AWS Athena
From Federal Burro of Information
light sensor
from the light sensor data project:
CREATE EXTERNAL TABLE IF NOT EXISTS lightsensordb.sensordatatable ( `timestamp` int, `reading1` float, `reading2` float ) ROW FORMAT SERDE 'org.apache.hadoop.hive.serde2.lazy.LazySimpleSerDe' WITH SERDEPROPERTIES ( 'serialization.format' = ' ', 'field.delim' = ' ', 'collection.delim' = 'undefined', 'mapkey.delim' = 'undefined' ) LOCATION 's3://mymainsqueeze/sensor/' TBLPROPERTIES ( 'has_encrypted_data'='false');
SELECT timestamp , reading1, reading2 from lightsensordb.sensordatatable LIMIT 100
string to date:
date_parse(b.APIDT, '%Y-%m-%d')
If you are destroying and creating tables ofeten, tweaking and tuning, make a saved query for the create.

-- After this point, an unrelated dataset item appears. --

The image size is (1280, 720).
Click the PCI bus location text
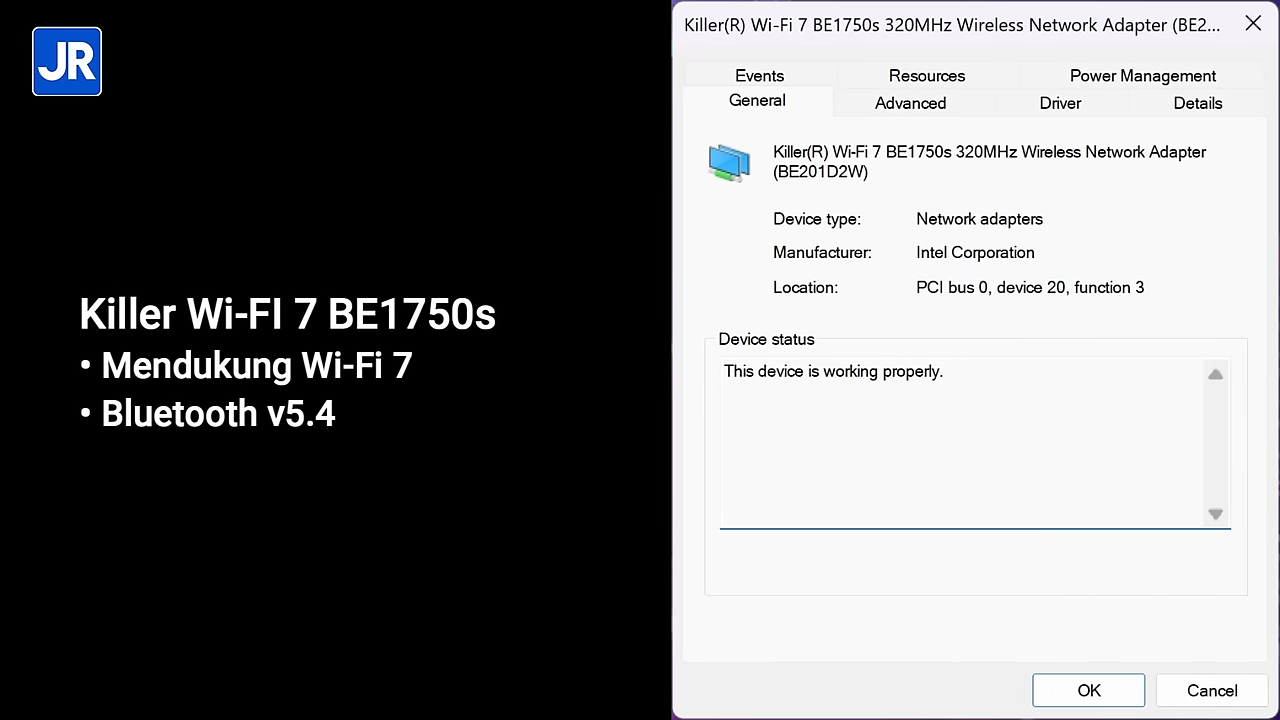point(1030,287)
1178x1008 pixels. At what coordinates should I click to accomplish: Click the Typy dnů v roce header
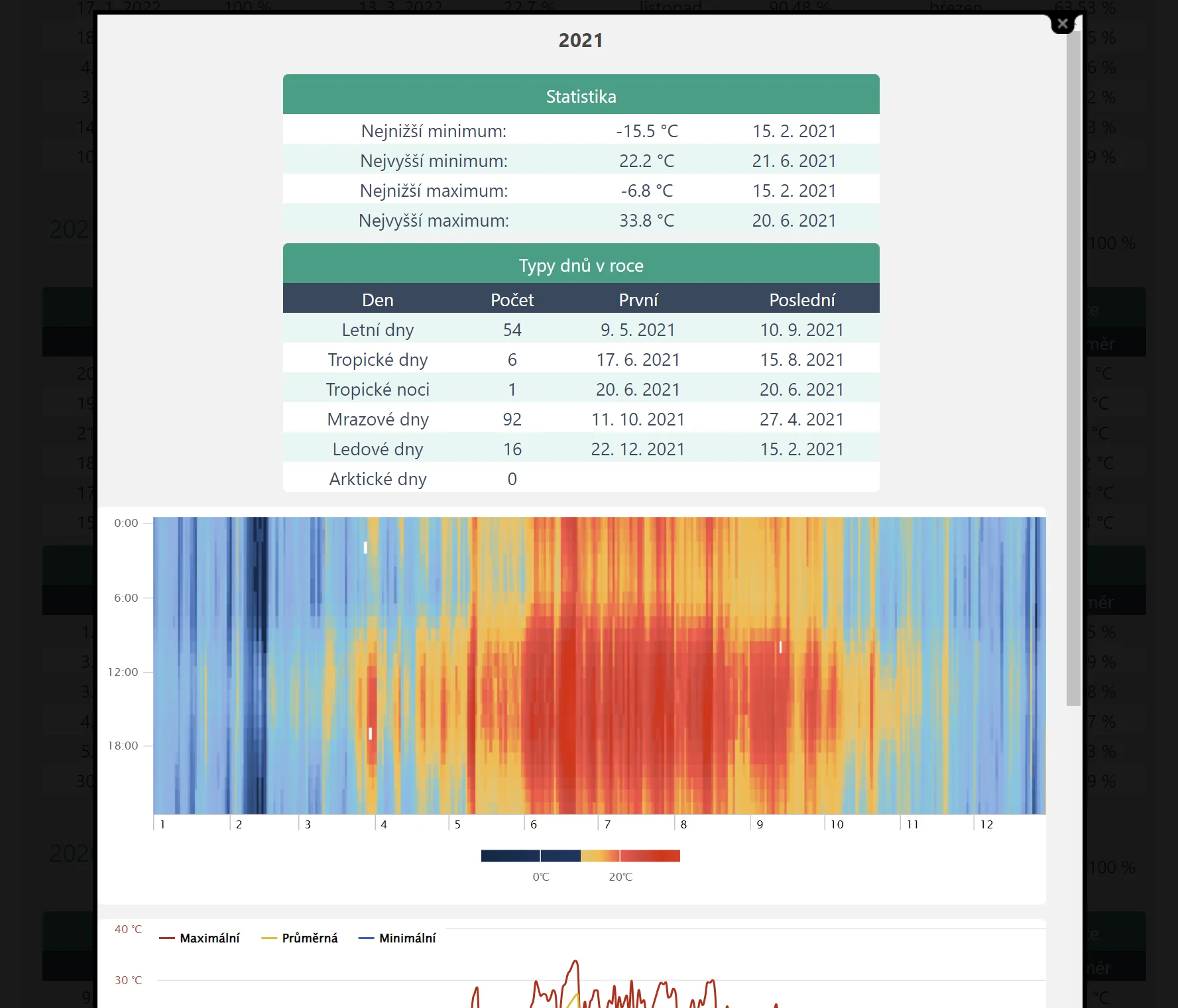click(581, 265)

CREATE EXTERNAL TABLE IF NOT EXISTS billing.XXX ( `posted` string, `payee` string, `address` string, `amount` float ) ROW FORMAT SERDE 'org.apache.hadoop.hive.serde2.lazy.LazySimpleSerDe' WITH SERDEPROPERTIES ( 'serialization.format' = ',', 'field.delim' = ',' ) LOCATION 's3://XXX/XXX/' TBLPROPERTIES ( 'has_encrypted_data'='false', 'skip.header.line.count'='1' );
SELECT date_parse(posted, '%m/%d/%Y') , payee FROM "billing"."XXX" limit 100;
if your data has a header remote it!
TBLPROPERTIES ( 'skip.header.line.count'='1');